### Article ###

Elizabeth Warren’s Foreclosure Settlement Bombshell: Banks Determined the Number of Victims of Their Own Foreclosure Frauds

By Pam Martens: April 12, 2013 

Senator Elizabeth Warren Questioning Bank Consultants at the April 11, 2013 Senate Hearing on Foreclosure Reviews

There is only one thing more Kafkaesque than the ongoing Wall Street frauds and that is watching a live United States Senate investigation of a diabolical settlement the banks themselves concocted to repay the victims of their own fraud. Such was the case yesterday when Senators Sherrod Brown, Jack Reed, and Elizabeth Warren grilled regulators from the Office of the Comptroller of the Currency and Federal Reserve along with outside consultants over allowing banks to hand pick the consultants to do their foreclosure reviews, negotiate confidentiality agreements with them and pay them directly.

Hundreds of millions of dollars in checks from the Foreclosure Review settlement will start going out today, eventually topping $3.6 billion in the cash portion of the settlement, and yet it was revealed during yesterday’s Senate hearing that it was the actual banks that engaged in the illegal foreclosure actions that tallied up and classified their wrongdoing under various degrees of harm; deciding themselves how many people would receive $300 and how many $125,000. The outside consultants that were hired to compute the harm were in the dark about this final, and most important, stage of the review process.

### Material provided ###

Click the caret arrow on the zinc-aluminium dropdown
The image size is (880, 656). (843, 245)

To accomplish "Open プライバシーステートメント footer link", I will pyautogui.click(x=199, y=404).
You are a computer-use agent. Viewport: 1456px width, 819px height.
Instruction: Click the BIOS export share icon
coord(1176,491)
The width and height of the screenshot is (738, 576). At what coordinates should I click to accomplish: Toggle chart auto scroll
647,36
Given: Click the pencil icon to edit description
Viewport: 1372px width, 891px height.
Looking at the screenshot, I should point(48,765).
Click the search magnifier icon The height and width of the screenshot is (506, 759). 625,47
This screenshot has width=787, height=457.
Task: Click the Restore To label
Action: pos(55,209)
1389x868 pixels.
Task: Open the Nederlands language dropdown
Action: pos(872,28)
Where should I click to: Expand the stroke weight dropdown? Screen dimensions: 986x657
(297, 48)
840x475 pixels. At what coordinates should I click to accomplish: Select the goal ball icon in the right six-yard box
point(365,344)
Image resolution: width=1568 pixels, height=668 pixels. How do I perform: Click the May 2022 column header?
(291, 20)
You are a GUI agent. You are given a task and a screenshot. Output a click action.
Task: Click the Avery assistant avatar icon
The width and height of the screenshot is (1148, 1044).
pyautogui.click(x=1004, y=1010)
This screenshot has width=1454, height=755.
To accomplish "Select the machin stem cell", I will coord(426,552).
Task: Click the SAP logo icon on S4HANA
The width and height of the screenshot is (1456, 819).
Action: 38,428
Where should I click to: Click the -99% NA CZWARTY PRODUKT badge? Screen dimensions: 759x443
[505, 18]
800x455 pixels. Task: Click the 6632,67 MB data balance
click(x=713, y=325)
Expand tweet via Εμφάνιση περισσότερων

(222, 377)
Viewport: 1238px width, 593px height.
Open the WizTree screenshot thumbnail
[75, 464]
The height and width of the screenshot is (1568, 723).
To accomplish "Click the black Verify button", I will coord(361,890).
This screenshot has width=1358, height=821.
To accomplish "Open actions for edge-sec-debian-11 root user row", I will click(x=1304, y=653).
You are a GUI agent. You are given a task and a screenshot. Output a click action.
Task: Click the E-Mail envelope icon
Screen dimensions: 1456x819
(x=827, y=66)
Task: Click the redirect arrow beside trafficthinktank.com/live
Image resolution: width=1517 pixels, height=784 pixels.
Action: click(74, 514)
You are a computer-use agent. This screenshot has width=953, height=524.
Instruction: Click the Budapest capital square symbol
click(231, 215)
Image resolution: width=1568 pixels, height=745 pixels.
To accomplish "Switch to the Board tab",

###

▸ **Actions to take**:
A: Translate this sentence from the foreclosure settlement article into Spanish: "The outside consultants that were hired to compute the harm were in the dark about this final, and most important, stage of the review process."
B: Pick up the article on the foreclosure settlement after its final sentence and write one more paragraph.

▸ **Expected outputs**:
A: Los consultores externos que fueron contratados para calcular el daño desconocían esta etapa final, y la más importante, del proceso de revisión.

B:
While two previous reports by the General Accountability Office (GAO) hinted at a sham settlement, questioning by Senator Warren of three of the highest paid outside consultants left no room for doubt: 

Senator Warren: I just want to take a look at the Independent Foreclosure Review Payment Agreement details. I think you’ve probably all seen this one page agreement that lists all of the things that the banks did wrong and then boxes for how many people fall into each category and how much money they’re going to be paid. Is that right? You’ve all seen this? [Panel indicates they have seen it.] And this was put out – who put this out? I think this is put out by the OCC and Federal Reserve. Is that right? As part of the settlement details. So I just want to ask you about this. It has some pretty amazing categories here. The first category is about service members who were protected by Federal law whose homes were unlawfully foreclosed. It’s got people who were current on their payments whose homes were foreclosed. It’s got people who were performing all of the requirements under a modification who lost their homes to foreclosure. And it tells how many people fall into each category and how much money the people in that category will receive. And, it ultimately resolves what will happen to 3,949,896 families. So the question I have is having resolved this nearly 4 million families, who put the people, the families, into each of these boxes. Is that what your firms did. Mr. Ryan? 

Owen Ryan, Partner, Deloitte & Touche LLP: No, Senator, we did not. 

Senator Warren: So who put them in. 

Ryan: I’m not sure how that schedule is prepared. I saw it for the first time yesterday. 

Senator Warren: Mr. Flanagan? 

James Flanagan, Leader, U.S. Financial Services Practice, Pricewaterhouse Coopers LLP: Same response. We were not involved in the accumulation of that information. 

Senator Warren: Mr. Alt? 

Konrad Alt, Managing Director, Promontory Financial Group: Senator, I’ve seen the schedule but I’m not familiar with the basis for its preparation.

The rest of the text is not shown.